The smell of smoke was apparent miles away. The first red lick of dawn was beginning to give way to a weak gray sky that was part smoke and part nasty weather.
When it finally came into view, the house was a shock. That perfect image of country life was a wreck of blackened timber bones. Smoke rose in drifting towers, solid yet impermanent.
The front porch and most of the entrance facade were intact, like an old movie sound stage. Straight through to the back, there were timbers still smoldering. The smell was intense. There was no escaping it, no shift of air current made a bit of difference. It clung to the inside of my throat and nose, rough and bitter. Coughing didn’t help. Neither did spitting. There was a low hum in the air, part buzzing sub-woofer and part baby-cry. It took me a while to figure out what I was hearing. The cows wanted milking, crisis or not.
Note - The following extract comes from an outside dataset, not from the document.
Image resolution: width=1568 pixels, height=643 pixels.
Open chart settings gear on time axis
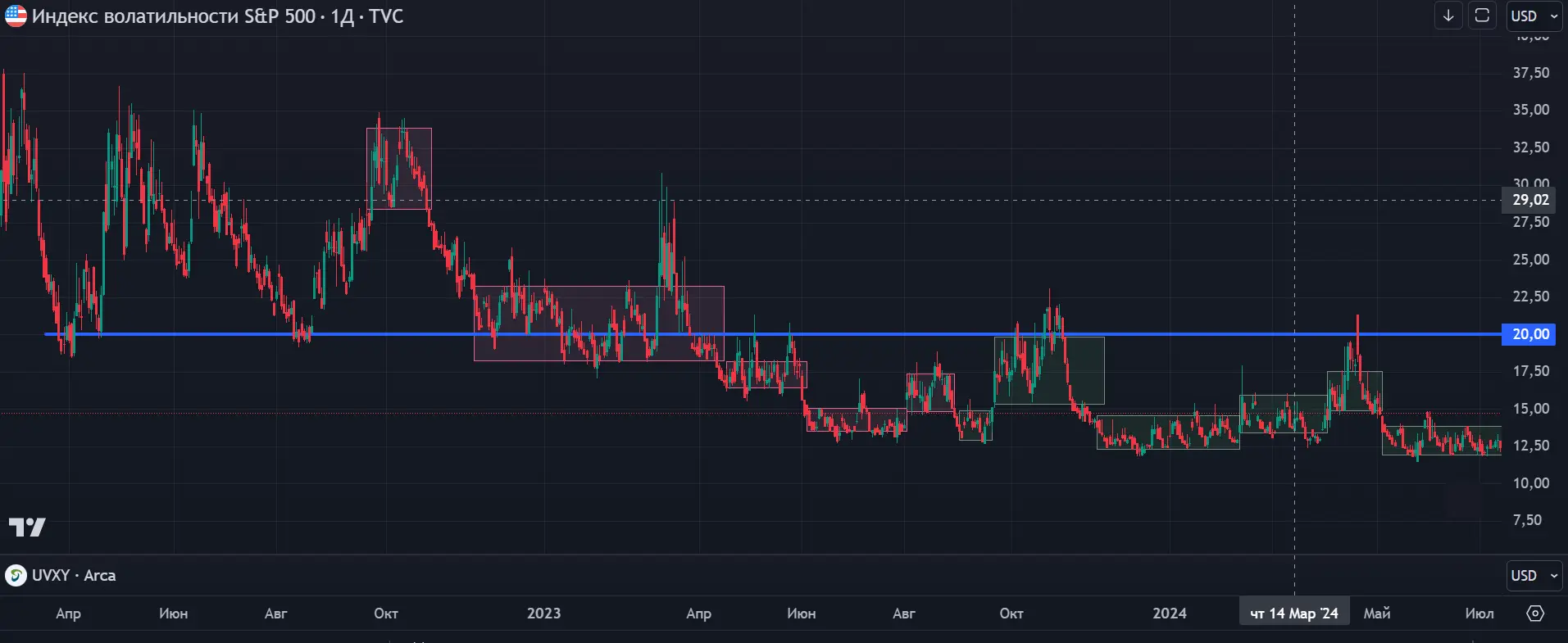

People were everywhere. The Amish neighbors seemed focused on the animals. They moved deliberately, going about work that was as foreign to me as my camera would be to them. The county volunteer fire department had sent a pumper truck. Fire service types, easy to identify in their bulky uniforms, were raking out smoking clumps and spraying down others. I momentarily wished I had a camera in my hand when I saw a tired, dirty fireman in fifty pounds of gear standing near Rachel’s chicken shed while a rooster on the gable crowed the arrival of dawn-exhausted modern man glaring at old-time alarm clock.
I grabbed the arm of the first firefighter who passed me. “Ainsley Prescott? Have you seen him? Young, blond guy-not Amish.”
“The one who went into the fire? They’ve got him over by the ambulance.”
“Into the fire?”
The flash of the ambulance’s warning light led me over the grass, my footsteps tumbling faster and faster.
I found Ainsley sitting on the ambulance tailgate, having his hands wrapped.
“They keep slipping off,” he told the paramedic. The long shock of blond hair he usually combed so neatly off his face drooped over his eyes. He reached up to flip it back.
“Stop using your hands,” the paramedic said.
“Yeah,” I interrupted. “Try using your head.”
“Maddy!” Relief was all over his face. “What are you doing here?”
Looking at his hands bandaged like The Mummy, turned all my fear into anger. With all the trouble he was in, he should not be glad to see me. I did not understand this kid.
“How’s Jenny?” he asked, his face full of concern.
It was hard to launch into lecture mode with Jenny as the lead. “Fine. She’s going to be fine. She hasn’t woken yet. It may be a while-later this morning.”
“Good. That’s great.”
“What the hell happened to your hands, College Boy?”
He looked down at his wrappings, looked up at me and smile-shrugged. He was about as filthy as a fellow can appear in khakis and a Brooks Brothers button-down. The smear of ash on his cheek looked like the makeup department had arranged it for maximum cute with minimum muss.
The paramedic helping with his bandages jumped in. “Not to worry. Only second degree. And this guy’s a hero. Went in there and dragged the old man out.” Mr. Paramedic clapped him on the shoulder.